The Detroit performances accommodated more than 400 cars, with 250 driving through in Chicago; by late August, the filmed version had been streamed nearly 3,000 times. Though born out of pandemic-enforced necessity, critics agreed that the show—indeed the art form itself—had been invigorated by the limitations rather than compromised by them. Jennifer Golz in Opera News called it “a glimpse of what opera can be in its next century.” The Wall Street Journal’s Heidi Waleson deemed it “an encouraging harbinger of opera’s future and our own.”

Twilight: Gods arguably signaled the way forward in more ways than one. In the wake of racial unrest across the U.S., critics were quick to note that the casts were comprised predominantly of performers of color. A similar learning curve seemed evident in the two iterations, months apart, of the New York Philharmonic’s Bandwagon project. 

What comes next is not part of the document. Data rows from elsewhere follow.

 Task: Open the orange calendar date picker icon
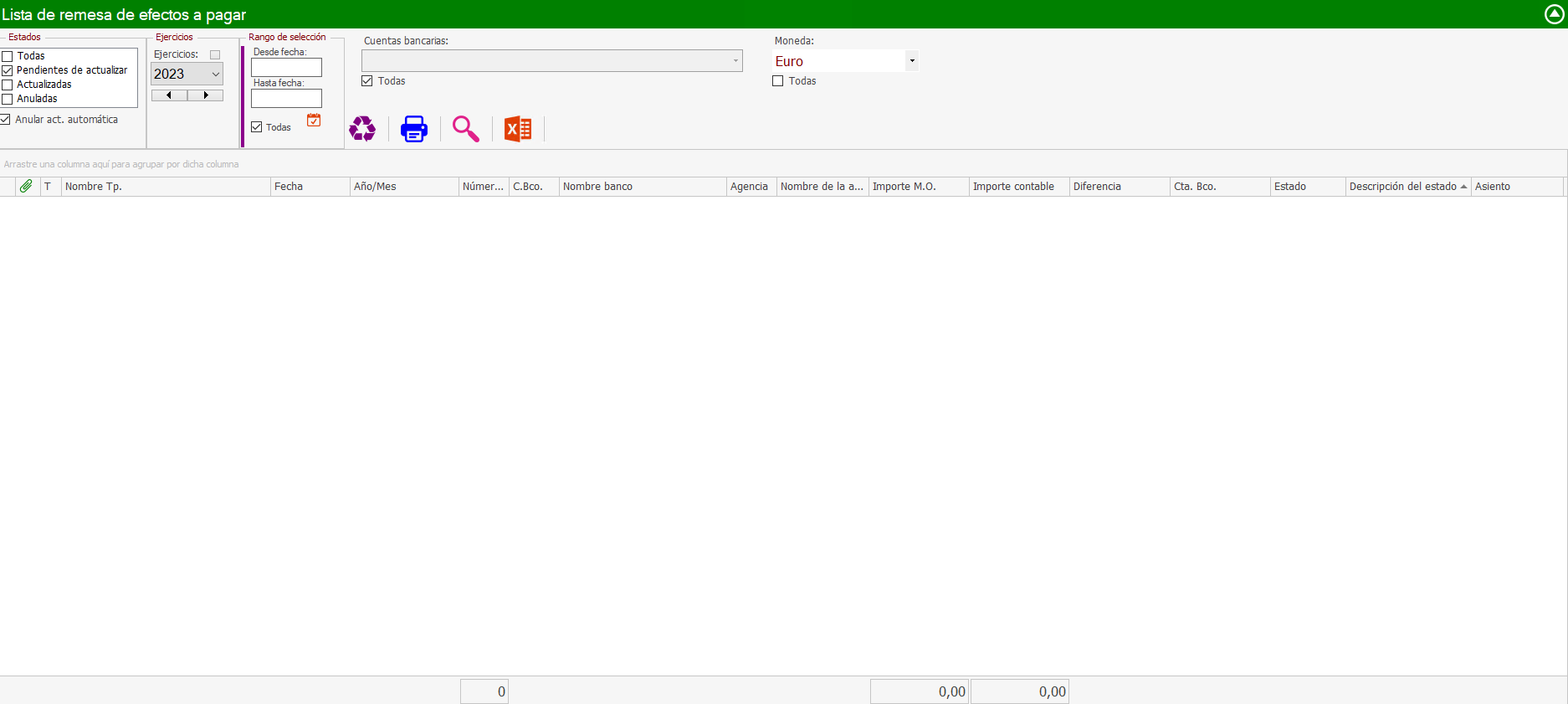click(314, 121)
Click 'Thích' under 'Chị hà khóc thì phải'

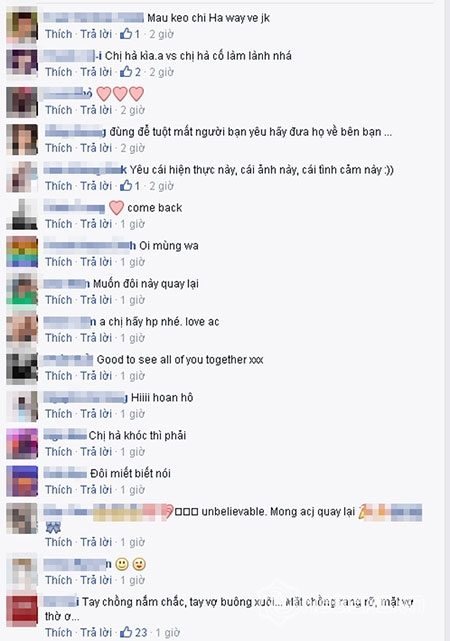pos(59,452)
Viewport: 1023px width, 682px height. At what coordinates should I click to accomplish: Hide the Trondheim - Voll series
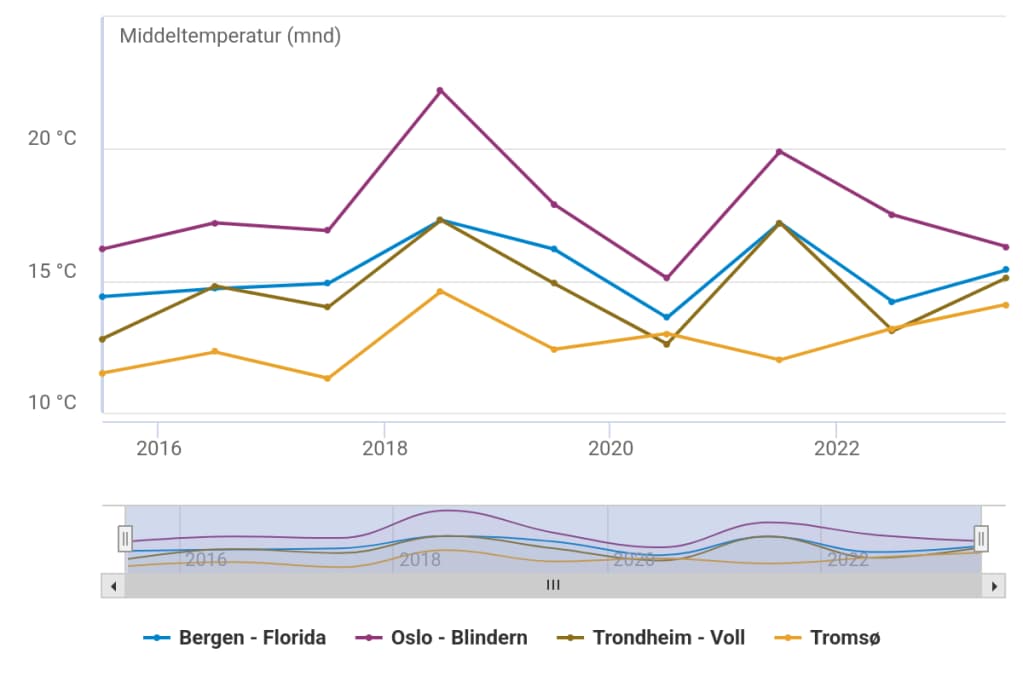point(655,638)
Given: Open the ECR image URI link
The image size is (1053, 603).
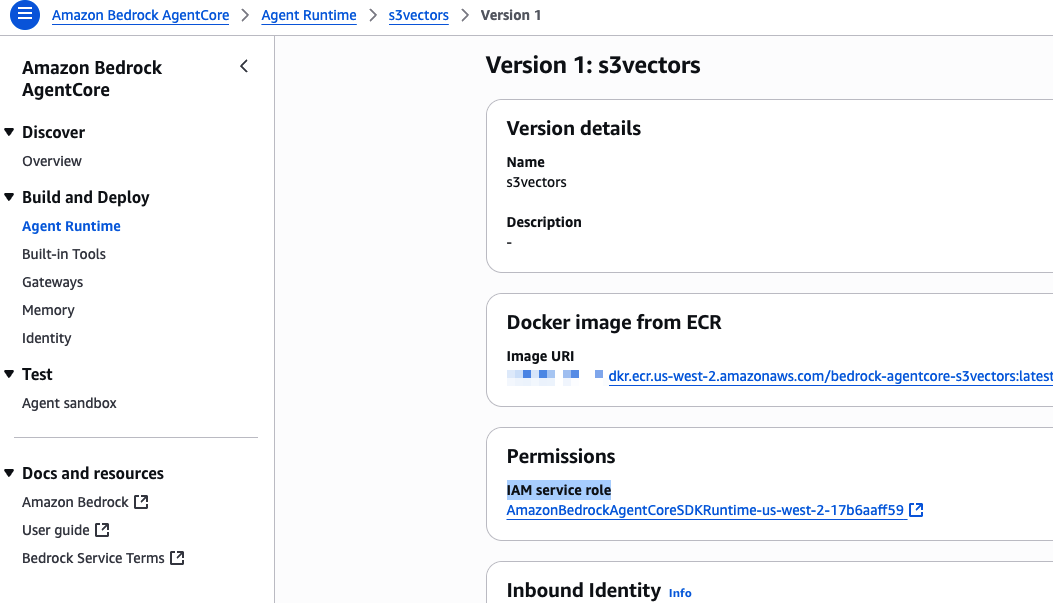Looking at the screenshot, I should (830, 376).
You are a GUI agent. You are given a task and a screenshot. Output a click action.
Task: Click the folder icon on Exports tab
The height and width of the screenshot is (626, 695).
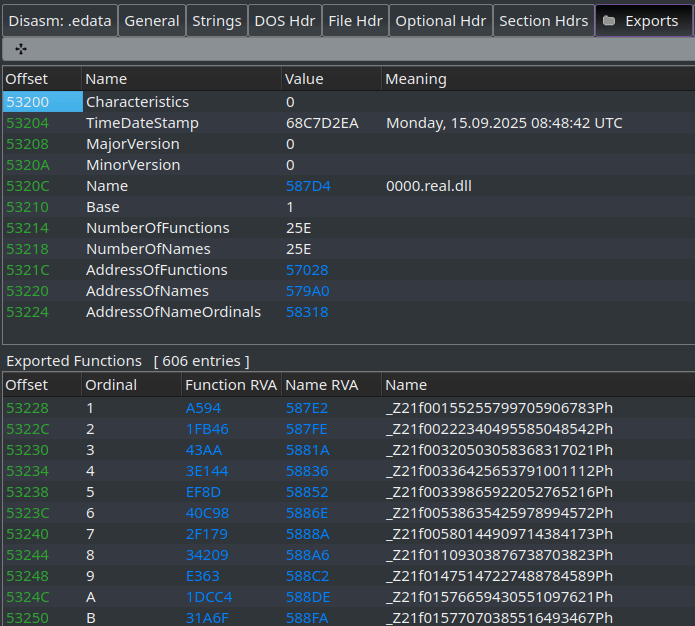609,21
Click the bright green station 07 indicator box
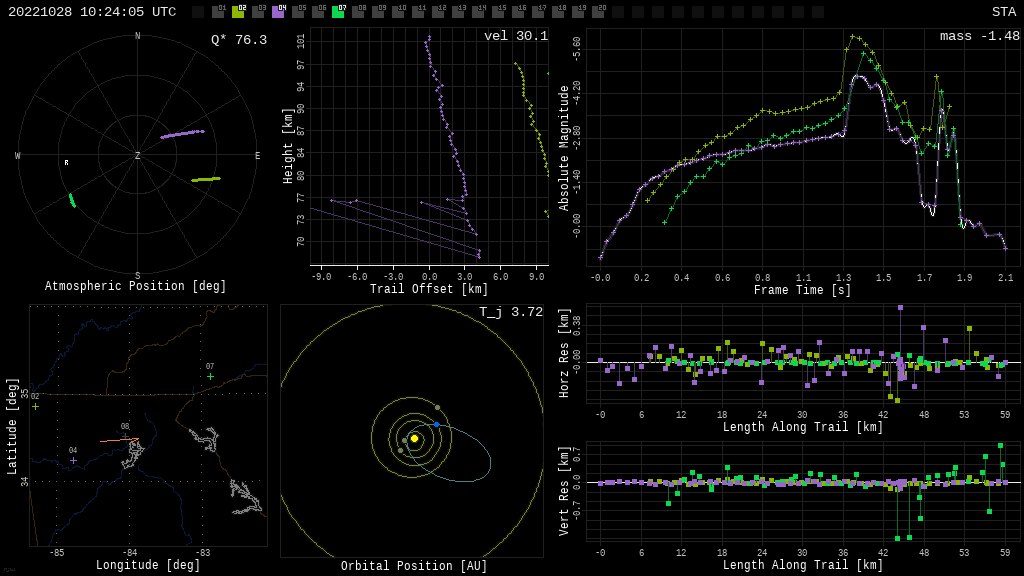 click(x=338, y=12)
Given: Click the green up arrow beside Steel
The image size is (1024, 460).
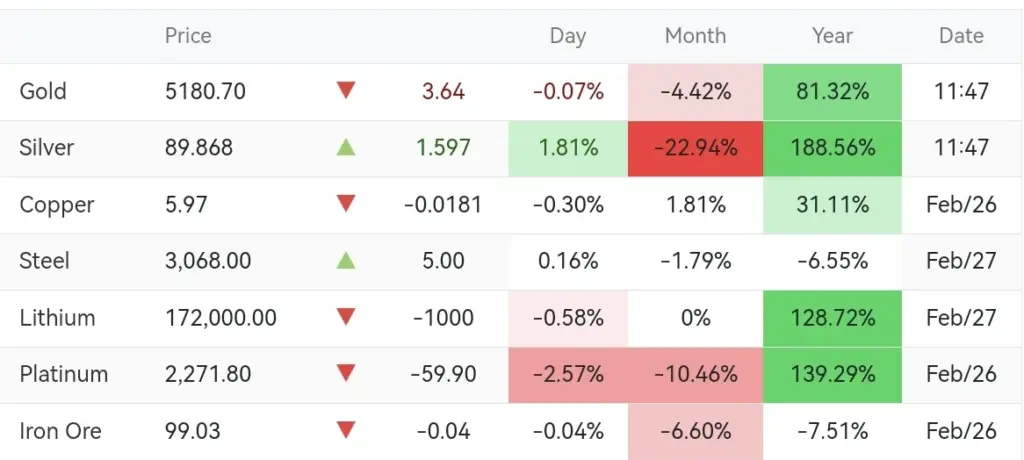Looking at the screenshot, I should [346, 261].
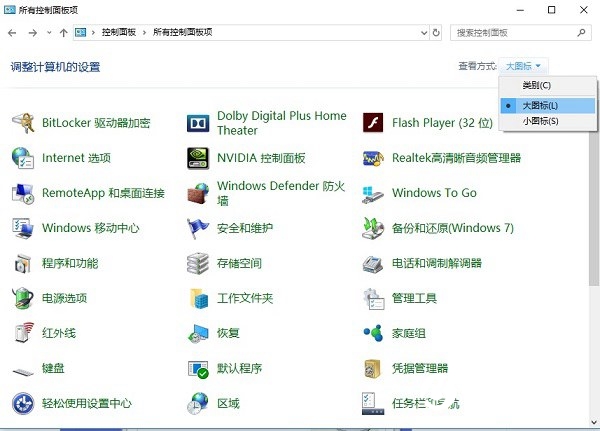Open the Windows Defender 防火墙 icon
The width and height of the screenshot is (600, 431).
click(199, 193)
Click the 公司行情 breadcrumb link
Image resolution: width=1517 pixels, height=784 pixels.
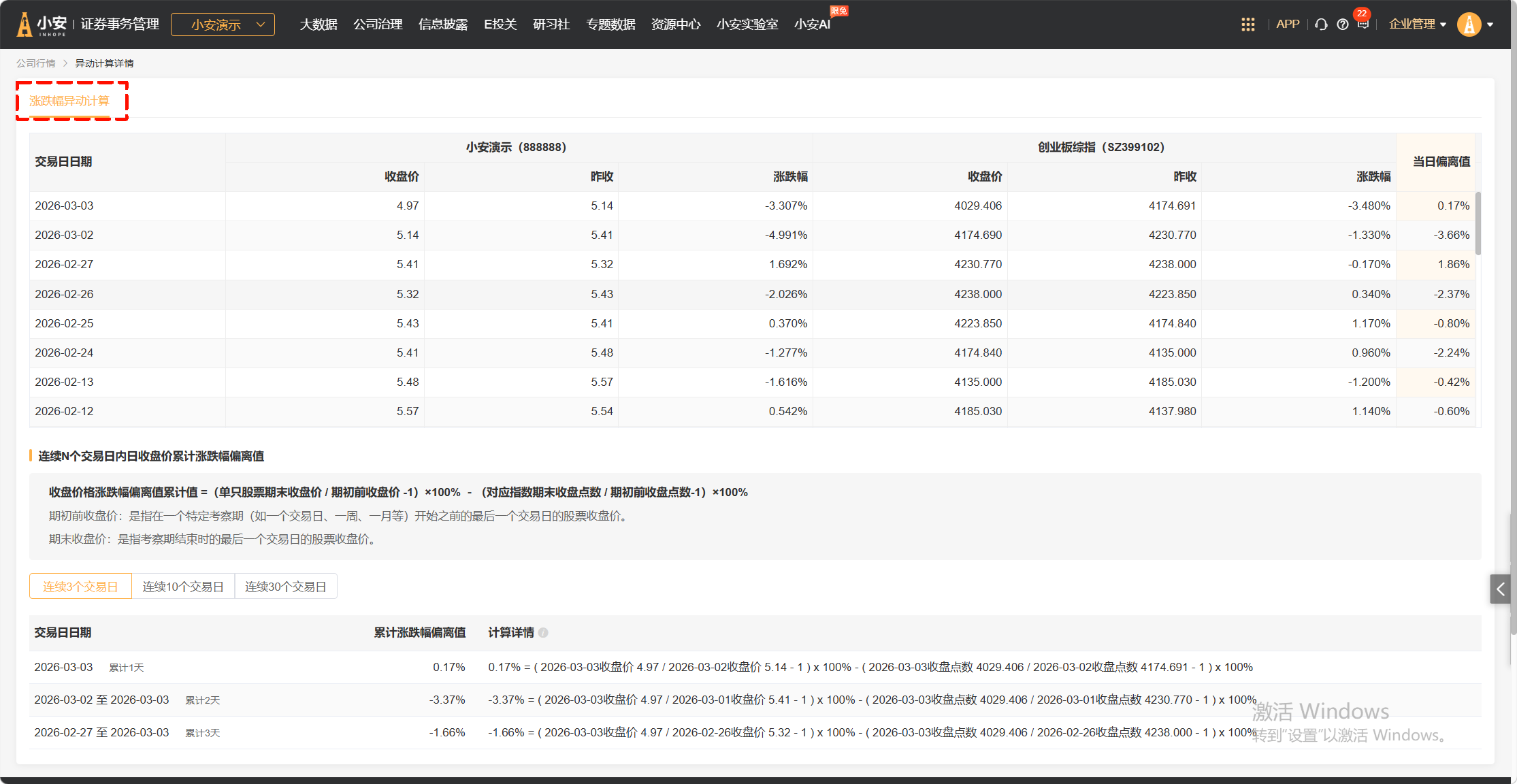[x=36, y=63]
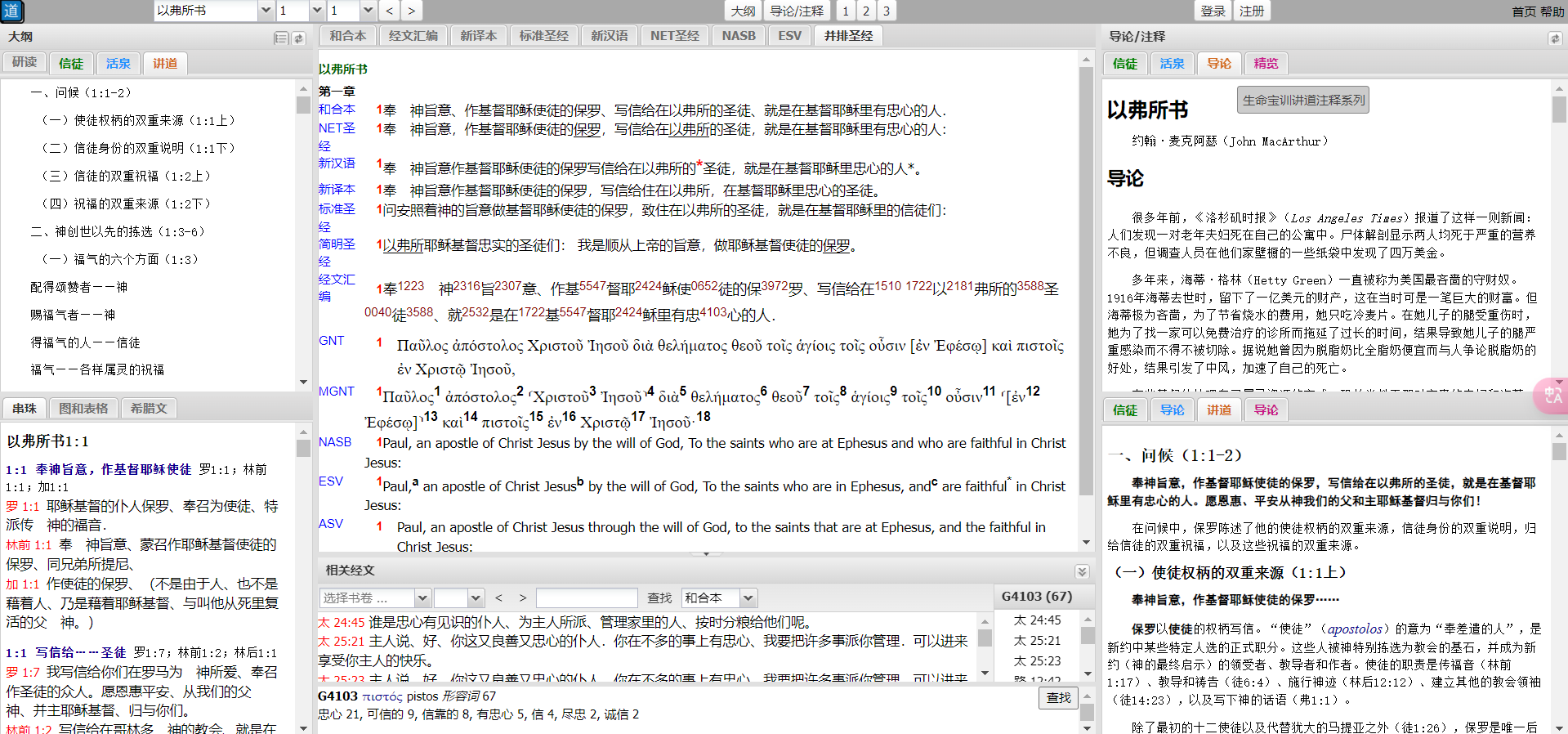Click the 登录 button

click(x=1213, y=11)
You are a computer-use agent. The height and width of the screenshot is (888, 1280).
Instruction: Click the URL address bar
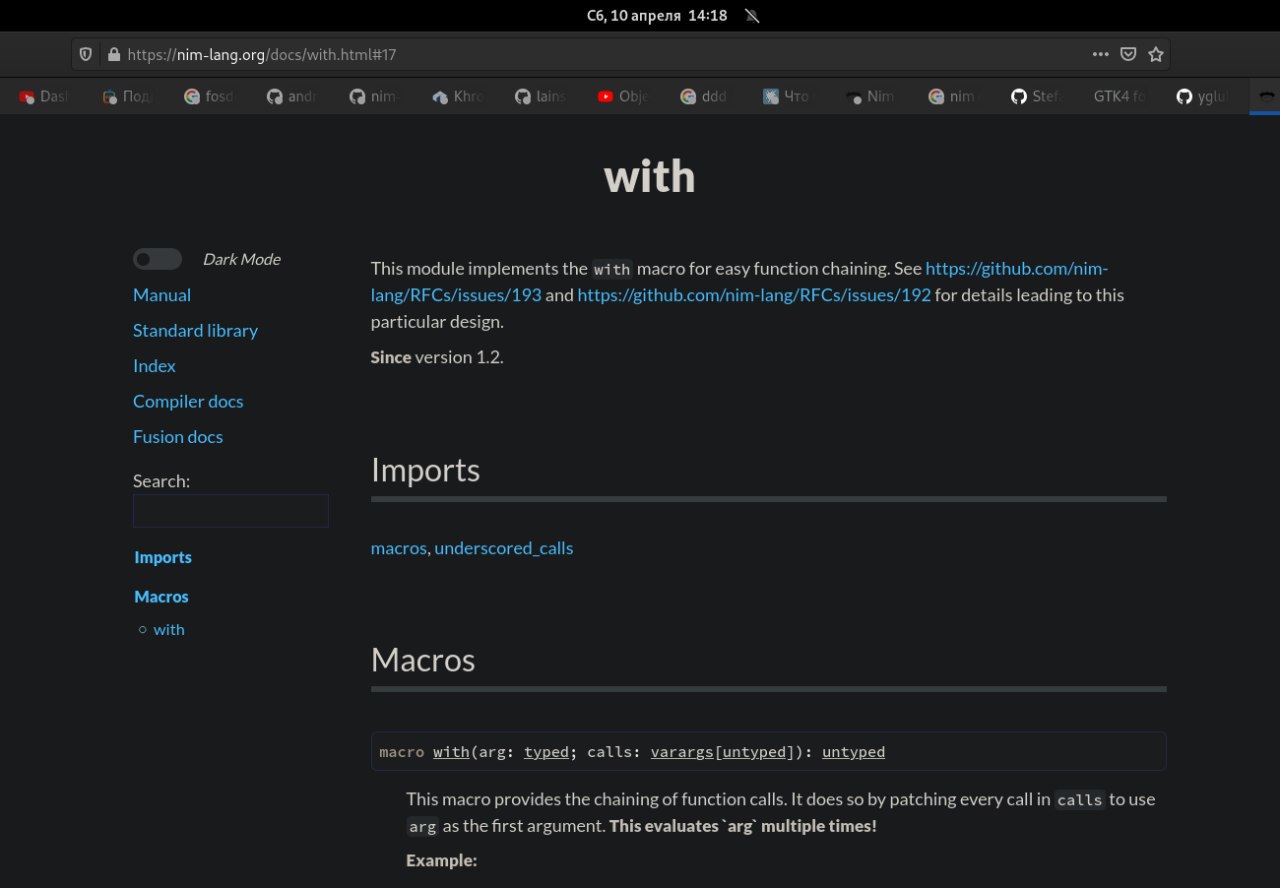pyautogui.click(x=600, y=54)
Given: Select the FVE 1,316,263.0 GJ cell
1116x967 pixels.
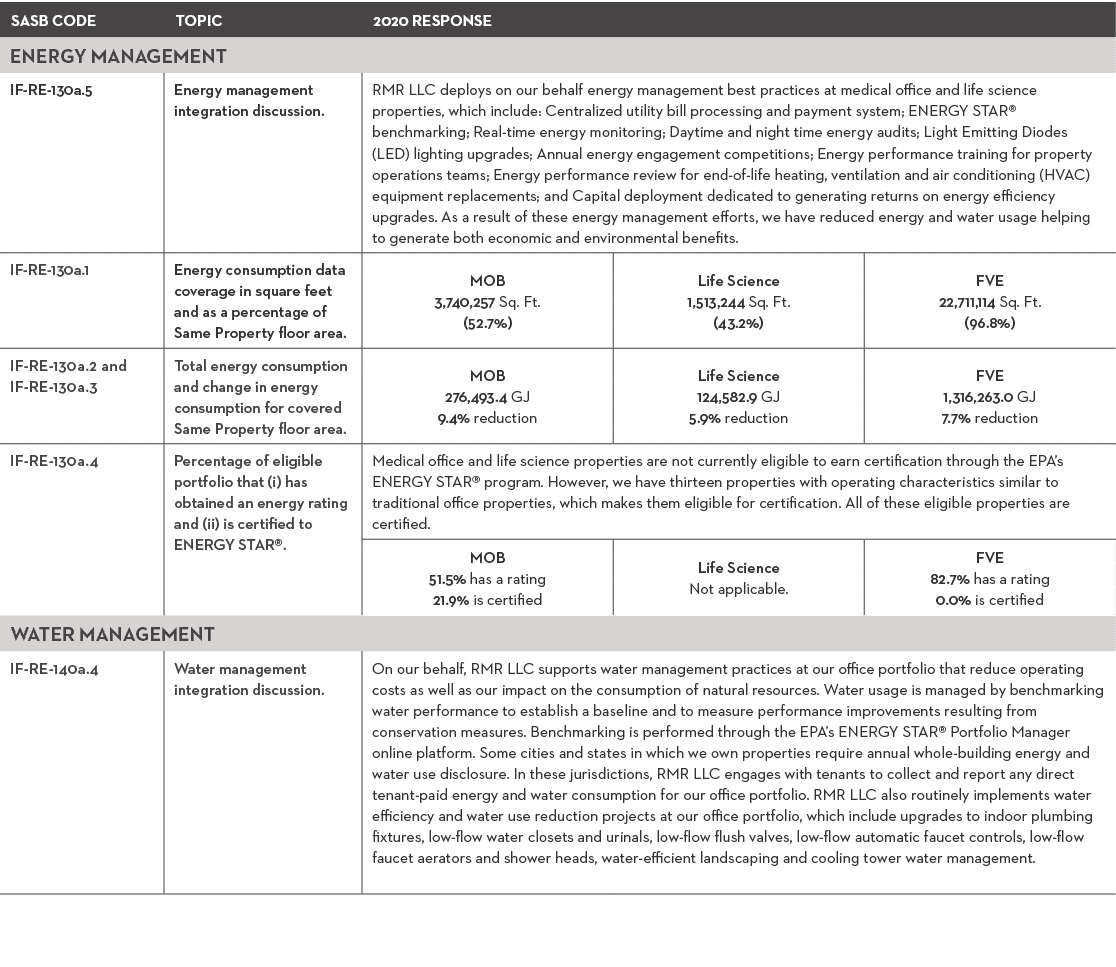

On weekends in August through October 2020, the Bandwagon, a red Ford F-250 truck, traveled across New York’s five boroughs, presenting nine pull-over, pop-up concerts every week for eight weeks. The 81 unannounced concerts were serendipitous treats for unsuspecting audiences. But Bandwagon 2, which hit the road in April 2021—the same month all American adults became eligible for a COVID-19 vaccine—was something new again.

This time, the Philharmonic partnered with six New York institutions—A Better Jamaica, Casita Maria Center for Arts & Education, El Puente, Flushing Town Hall, Groundswell, and National Black Theatre—to highlight the work of local artists. There was a freestyle dance battle, a tag-team DJ set, poetry readings, and spoken word and, more broadly, a feeling of engagement with communities perhaps less familiar with the hallowed halls of Lincoln Center. 

At a time when the worlds of classical music and opera were forced to reset, perhaps the most lasting and meaningful pandemic-era pivot was a greater commitment to issues of accessibility, diversity, and equality. “We have discovered new harmonies,” Bandwagon creator and Executive Producer Anthony Roth Costanzo said in a statement, “and found different approaches not only to making music,
but to listening.” •

Darryn King is a freelance journalist and Trivial Pursuit question writer based in New York. His work appears in publications including the New York Times, the Wall Street Journal, The Atlantic, and Vanity Fair.